## TASK REQUIREMENTS
Repeat all of the records below verbatim, changing nothing.

Segment Start: INPUT FOR THIS TASK

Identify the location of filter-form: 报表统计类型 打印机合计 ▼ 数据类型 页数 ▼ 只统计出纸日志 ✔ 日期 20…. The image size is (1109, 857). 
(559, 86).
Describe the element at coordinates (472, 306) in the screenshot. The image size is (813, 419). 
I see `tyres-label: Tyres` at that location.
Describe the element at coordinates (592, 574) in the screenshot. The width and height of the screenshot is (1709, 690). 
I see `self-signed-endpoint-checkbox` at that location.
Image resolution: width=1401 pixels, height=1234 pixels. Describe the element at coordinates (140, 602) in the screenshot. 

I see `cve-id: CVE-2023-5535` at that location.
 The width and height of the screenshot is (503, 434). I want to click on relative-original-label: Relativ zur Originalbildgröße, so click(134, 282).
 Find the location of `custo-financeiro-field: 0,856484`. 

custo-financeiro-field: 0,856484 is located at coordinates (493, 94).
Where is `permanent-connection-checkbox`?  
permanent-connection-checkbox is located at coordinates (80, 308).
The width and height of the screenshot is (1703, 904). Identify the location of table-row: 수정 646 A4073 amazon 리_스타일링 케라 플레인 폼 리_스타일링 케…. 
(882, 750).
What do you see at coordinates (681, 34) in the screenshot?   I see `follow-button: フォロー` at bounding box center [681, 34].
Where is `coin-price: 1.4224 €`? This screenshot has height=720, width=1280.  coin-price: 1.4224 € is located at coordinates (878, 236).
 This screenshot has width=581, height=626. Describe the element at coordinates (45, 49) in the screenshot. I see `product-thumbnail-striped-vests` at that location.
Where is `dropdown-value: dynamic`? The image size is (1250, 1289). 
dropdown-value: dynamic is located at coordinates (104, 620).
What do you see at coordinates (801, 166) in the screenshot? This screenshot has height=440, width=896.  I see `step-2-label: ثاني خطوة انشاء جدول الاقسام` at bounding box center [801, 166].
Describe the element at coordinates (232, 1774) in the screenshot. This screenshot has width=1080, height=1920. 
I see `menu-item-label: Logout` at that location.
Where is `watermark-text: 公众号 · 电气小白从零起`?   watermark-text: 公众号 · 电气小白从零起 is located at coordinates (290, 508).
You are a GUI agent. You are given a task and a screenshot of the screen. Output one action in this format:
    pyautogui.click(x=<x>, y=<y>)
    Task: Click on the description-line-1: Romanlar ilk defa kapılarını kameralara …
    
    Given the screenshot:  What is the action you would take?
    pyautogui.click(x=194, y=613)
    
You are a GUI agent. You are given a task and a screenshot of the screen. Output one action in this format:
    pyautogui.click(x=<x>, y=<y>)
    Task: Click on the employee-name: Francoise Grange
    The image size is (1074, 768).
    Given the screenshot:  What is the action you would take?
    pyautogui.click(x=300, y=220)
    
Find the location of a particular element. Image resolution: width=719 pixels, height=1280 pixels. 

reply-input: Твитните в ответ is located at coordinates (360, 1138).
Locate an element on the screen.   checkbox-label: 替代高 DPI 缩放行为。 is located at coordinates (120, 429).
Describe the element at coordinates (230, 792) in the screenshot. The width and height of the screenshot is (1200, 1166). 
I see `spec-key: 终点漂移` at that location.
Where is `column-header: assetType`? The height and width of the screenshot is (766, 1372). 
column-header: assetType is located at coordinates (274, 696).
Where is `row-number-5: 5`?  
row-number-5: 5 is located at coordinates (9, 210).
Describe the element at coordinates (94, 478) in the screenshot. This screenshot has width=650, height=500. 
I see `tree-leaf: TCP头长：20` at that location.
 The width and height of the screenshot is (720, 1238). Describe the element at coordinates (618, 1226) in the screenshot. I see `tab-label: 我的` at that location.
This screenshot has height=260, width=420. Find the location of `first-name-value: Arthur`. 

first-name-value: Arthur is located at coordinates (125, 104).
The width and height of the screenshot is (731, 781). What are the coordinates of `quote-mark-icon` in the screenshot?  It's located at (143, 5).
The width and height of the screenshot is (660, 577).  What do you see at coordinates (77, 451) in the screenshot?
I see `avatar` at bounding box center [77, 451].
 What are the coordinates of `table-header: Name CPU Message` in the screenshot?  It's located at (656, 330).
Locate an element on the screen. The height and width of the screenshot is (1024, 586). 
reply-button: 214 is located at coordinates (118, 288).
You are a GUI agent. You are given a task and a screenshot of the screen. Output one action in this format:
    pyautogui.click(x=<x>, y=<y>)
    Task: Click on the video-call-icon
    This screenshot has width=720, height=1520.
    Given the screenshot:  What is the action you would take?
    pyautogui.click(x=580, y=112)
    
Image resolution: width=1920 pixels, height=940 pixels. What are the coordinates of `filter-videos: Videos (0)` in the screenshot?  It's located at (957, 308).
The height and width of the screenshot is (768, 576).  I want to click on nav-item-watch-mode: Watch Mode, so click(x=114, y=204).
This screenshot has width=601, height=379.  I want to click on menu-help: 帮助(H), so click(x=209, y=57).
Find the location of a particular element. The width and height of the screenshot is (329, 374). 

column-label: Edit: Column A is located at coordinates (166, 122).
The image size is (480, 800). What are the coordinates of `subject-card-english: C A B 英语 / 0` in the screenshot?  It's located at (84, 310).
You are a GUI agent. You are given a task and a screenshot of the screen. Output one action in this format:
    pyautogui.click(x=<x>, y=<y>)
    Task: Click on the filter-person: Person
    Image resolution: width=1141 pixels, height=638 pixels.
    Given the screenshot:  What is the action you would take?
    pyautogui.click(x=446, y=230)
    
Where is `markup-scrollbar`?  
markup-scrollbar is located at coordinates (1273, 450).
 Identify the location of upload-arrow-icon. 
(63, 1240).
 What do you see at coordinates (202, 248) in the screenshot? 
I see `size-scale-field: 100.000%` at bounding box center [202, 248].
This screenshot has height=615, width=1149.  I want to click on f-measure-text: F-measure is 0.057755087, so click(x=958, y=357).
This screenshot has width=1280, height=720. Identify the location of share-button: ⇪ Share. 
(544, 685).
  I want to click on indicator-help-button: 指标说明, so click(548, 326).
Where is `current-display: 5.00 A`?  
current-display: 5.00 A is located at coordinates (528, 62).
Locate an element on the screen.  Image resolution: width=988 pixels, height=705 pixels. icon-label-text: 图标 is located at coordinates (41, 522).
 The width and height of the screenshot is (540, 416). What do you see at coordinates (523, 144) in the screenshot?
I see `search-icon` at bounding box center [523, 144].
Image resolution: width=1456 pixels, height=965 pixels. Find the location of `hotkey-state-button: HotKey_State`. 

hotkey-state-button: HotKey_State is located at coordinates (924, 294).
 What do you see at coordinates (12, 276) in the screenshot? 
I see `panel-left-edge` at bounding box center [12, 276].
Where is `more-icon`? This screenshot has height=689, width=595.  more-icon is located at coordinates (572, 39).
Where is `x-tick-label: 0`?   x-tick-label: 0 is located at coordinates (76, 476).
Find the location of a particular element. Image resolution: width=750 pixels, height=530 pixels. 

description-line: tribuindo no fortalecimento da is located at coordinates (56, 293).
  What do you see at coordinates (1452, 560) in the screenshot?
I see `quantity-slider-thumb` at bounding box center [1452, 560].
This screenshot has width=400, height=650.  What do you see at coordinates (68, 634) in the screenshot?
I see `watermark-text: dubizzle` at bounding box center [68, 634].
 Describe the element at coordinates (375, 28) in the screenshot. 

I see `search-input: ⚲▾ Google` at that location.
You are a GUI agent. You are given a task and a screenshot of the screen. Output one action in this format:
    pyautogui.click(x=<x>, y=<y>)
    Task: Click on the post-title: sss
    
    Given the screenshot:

Segment End: INPUT FOR THIS TASK

## EXPECTED ANSWER
Identify the location of filter-form: 报表统计类型 打印机合计 ▼ 数据类型 页数 ▼ 只统计出纸日志 ✔ 日期 20…. The image size is (1109, 857). 
(559, 86).
Describe the element at coordinates (472, 306) in the screenshot. The image size is (813, 419). 
I see `tyres-label: Tyres` at that location.
Describe the element at coordinates (592, 574) in the screenshot. The width and height of the screenshot is (1709, 690). 
I see `self-signed-endpoint-checkbox` at that location.
Image resolution: width=1401 pixels, height=1234 pixels. Describe the element at coordinates (140, 602) in the screenshot. 

I see `cve-id: CVE-2023-5535` at that location.
 The width and height of the screenshot is (503, 434). I want to click on relative-original-label: Relativ zur Originalbildgröße, so click(134, 282).
 Find the location of `custo-financeiro-field: 0,856484`. 

custo-financeiro-field: 0,856484 is located at coordinates (493, 94).
Where is `permanent-connection-checkbox`?  
permanent-connection-checkbox is located at coordinates (80, 308).
The width and height of the screenshot is (1703, 904). Identify the location of table-row: 수정 646 A4073 amazon 리_스타일링 케라 플레인 폼 리_스타일링 케…. 
(882, 750).
What do you see at coordinates (681, 34) in the screenshot?   I see `follow-button: フォロー` at bounding box center [681, 34].
Where is `coin-price: 1.4224 €`? This screenshot has height=720, width=1280.  coin-price: 1.4224 € is located at coordinates (878, 236).
 This screenshot has width=581, height=626. Describe the element at coordinates (45, 49) in the screenshot. I see `product-thumbnail-striped-vests` at that location.
Where is `dropdown-value: dynamic`? The image size is (1250, 1289). 
dropdown-value: dynamic is located at coordinates (104, 620).
What do you see at coordinates (801, 166) in the screenshot? This screenshot has height=440, width=896.  I see `step-2-label: ثاني خطوة انشاء جدول الاقسام` at bounding box center [801, 166].
Describe the element at coordinates (232, 1774) in the screenshot. This screenshot has width=1080, height=1920. 
I see `menu-item-label: Logout` at that location.
Where is `watermark-text: 公众号 · 电气小白从零起`?   watermark-text: 公众号 · 电气小白从零起 is located at coordinates (290, 508).
You are a GUI agent. You are given a task and a screenshot of the screen. Output one action in this format:
    pyautogui.click(x=<x>, y=<y>)
    Task: Click on the description-line-1: Romanlar ilk defa kapılarını kameralara …
    
    Given the screenshot:  What is the action you would take?
    pyautogui.click(x=194, y=613)
    
You are a GUI agent. You are given a task and a screenshot of the screen. Output one action in this format:
    pyautogui.click(x=<x>, y=<y>)
    Task: Click on the employee-name: Francoise Grange
    The image size is (1074, 768).
    Given the screenshot:  What is the action you would take?
    pyautogui.click(x=300, y=220)
    
Find the location of a particular element. Image resolution: width=719 pixels, height=1280 pixels. 

reply-input: Твитните в ответ is located at coordinates (360, 1138).
Locate an element on the screen.   checkbox-label: 替代高 DPI 缩放行为。 is located at coordinates (120, 429).
Describe the element at coordinates (230, 792) in the screenshot. The width and height of the screenshot is (1200, 1166). 
I see `spec-key: 终点漂移` at that location.
Where is `column-header: assetType`? The height and width of the screenshot is (766, 1372). 
column-header: assetType is located at coordinates (274, 696).
Where is `row-number-5: 5`?  
row-number-5: 5 is located at coordinates (9, 210).
Describe the element at coordinates (94, 478) in the screenshot. This screenshot has width=650, height=500. 
I see `tree-leaf: TCP头长：20` at that location.
 The width and height of the screenshot is (720, 1238). Describe the element at coordinates (618, 1226) in the screenshot. I see `tab-label: 我的` at that location.
This screenshot has height=260, width=420. Find the location of `first-name-value: Arthur`. 

first-name-value: Arthur is located at coordinates (125, 104).
The width and height of the screenshot is (731, 781). What are the coordinates of `quote-mark-icon` in the screenshot?  It's located at (143, 5).
The width and height of the screenshot is (660, 577).  What do you see at coordinates (77, 451) in the screenshot?
I see `avatar` at bounding box center [77, 451].
 What are the coordinates of `table-header: Name CPU Message` in the screenshot?  It's located at (656, 330).
Locate an element on the screen. The height and width of the screenshot is (1024, 586). 
reply-button: 214 is located at coordinates (118, 288).
You are a GUI agent. You are given a task and a screenshot of the screen. Output one action in this format:
    pyautogui.click(x=<x>, y=<y>)
    Task: Click on the video-call-icon
    This screenshot has width=720, height=1520.
    Given the screenshot:  What is the action you would take?
    pyautogui.click(x=580, y=112)
    
Image resolution: width=1920 pixels, height=940 pixels. What are the coordinates of `filter-videos: Videos (0)` in the screenshot?  It's located at (957, 308).
The height and width of the screenshot is (768, 576).  I want to click on nav-item-watch-mode: Watch Mode, so click(x=114, y=204).
This screenshot has width=601, height=379.  I want to click on menu-help: 帮助(H), so click(x=209, y=57).
Find the location of a particular element. The width and height of the screenshot is (329, 374). 

column-label: Edit: Column A is located at coordinates (166, 122).
The image size is (480, 800). What are the coordinates of `subject-card-english: C A B 英语 / 0` in the screenshot?  It's located at (84, 310).
You are a GUI agent. You are given a task and a screenshot of the screen. Output one action in this format:
    pyautogui.click(x=<x>, y=<y>)
    Task: Click on the filter-person: Person
    Image resolution: width=1141 pixels, height=638 pixels.
    Given the screenshot:  What is the action you would take?
    pyautogui.click(x=446, y=230)
    
Where is `markup-scrollbar`?  
markup-scrollbar is located at coordinates (1273, 450).
 Identify the location of upload-arrow-icon. 
(63, 1240).
 What do you see at coordinates (202, 248) in the screenshot? 
I see `size-scale-field: 100.000%` at bounding box center [202, 248].
This screenshot has height=615, width=1149.  I want to click on f-measure-text: F-measure is 0.057755087, so click(x=958, y=357).
This screenshot has width=1280, height=720. Identify the location of share-button: ⇪ Share. 
(544, 685).
  I want to click on indicator-help-button: 指标说明, so click(548, 326).
Where is `current-display: 5.00 A`?  
current-display: 5.00 A is located at coordinates (528, 62).
Locate an element on the screen.  Image resolution: width=988 pixels, height=705 pixels. icon-label-text: 图标 is located at coordinates (41, 522).
 The width and height of the screenshot is (540, 416). What do you see at coordinates (523, 144) in the screenshot?
I see `search-icon` at bounding box center [523, 144].
Image resolution: width=1456 pixels, height=965 pixels. Find the location of `hotkey-state-button: HotKey_State`. 

hotkey-state-button: HotKey_State is located at coordinates (924, 294).
 What do you see at coordinates (12, 276) in the screenshot? 
I see `panel-left-edge` at bounding box center [12, 276].
Where is `more-icon`? This screenshot has height=689, width=595.  more-icon is located at coordinates (572, 39).
Where is `x-tick-label: 0`?   x-tick-label: 0 is located at coordinates (76, 476).
Find the location of a particular element. Image resolution: width=750 pixels, height=530 pixels. 

description-line: tribuindo no fortalecimento da is located at coordinates (56, 293).
  What do you see at coordinates (1452, 560) in the screenshot?
I see `quantity-slider-thumb` at bounding box center [1452, 560].
This screenshot has width=400, height=650.  What do you see at coordinates (68, 634) in the screenshot?
I see `watermark-text: dubizzle` at bounding box center [68, 634].
 Describe the element at coordinates (375, 28) in the screenshot. 

I see `search-input: ⚲▾ Google` at that location.
You are a GUI agent. You are given a task and a screenshot of the screen. Output one action in this format:
    pyautogui.click(x=<x>, y=<y>)
    Task: Click on the post-title: sss
    
    Given the screenshot:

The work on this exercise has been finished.